Answer these questions from the text about Clay Earl Jackson:
1. From which college did he graduate, and in what year?
2. Which brand's national commercial marked his first television appearance?
3. At least how many applicants did he beat to become the Maytag repairman?

DOCUMENT TEXT –
● ● ● ●
- Born: January 28, 1974 (age 52) Richmond, Virginia, U.S.
- Education: North Carolina Wesleyan College
- Occupation: Actor
- Years active: 1999–present

= Clay Earl Jackson =

Clayton Earl Jackson (born January 28, 1974) is an American actor, most notable for being cast in the part of the Maytag Repairman from 2007 to 2014.

==Life and career==
Jackson was born on January 28, 1974, in Richmond, Virginia, United States.

He graduated from North Carolina Wesleyan College in 1997, where he studied drama and was a member of Sigma Pi fraternity. Also in the same year, he began his acting career after moving to New York City and worked as a professional stage actor and singer until 2000.

Clay first appeared on television in 1999 in a national commercial for Tostitos starring Bill Parcells. In 2000, he stepped away from working as an actor and singer to work for his family's real estate agency in Richmond, Virginia.

On April 2, 2007, Clay beat out at least 1,500 applicants in a nationwide search to become the new face of the iconic, lonely Maytag repairman. He traveled all across the country appearing at trade shows, shooting commercials and making guest appearances on live TV. Television credits include walk-on appearances as The Maytag Repairman on The Tonight Show with Jay Leno, The Ellen DeGeneres Show, and TBS Dinner and a Movie.
● ● ● ●
EXTRACTED ENTRIES –
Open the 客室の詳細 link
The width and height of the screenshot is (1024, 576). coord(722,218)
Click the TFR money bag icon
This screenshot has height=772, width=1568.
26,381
● ● ● ●
TASK OUTPUT –
1. North Carolina Wesleyan College, in 1997.
2. Tostitos.
3. At least 1,500.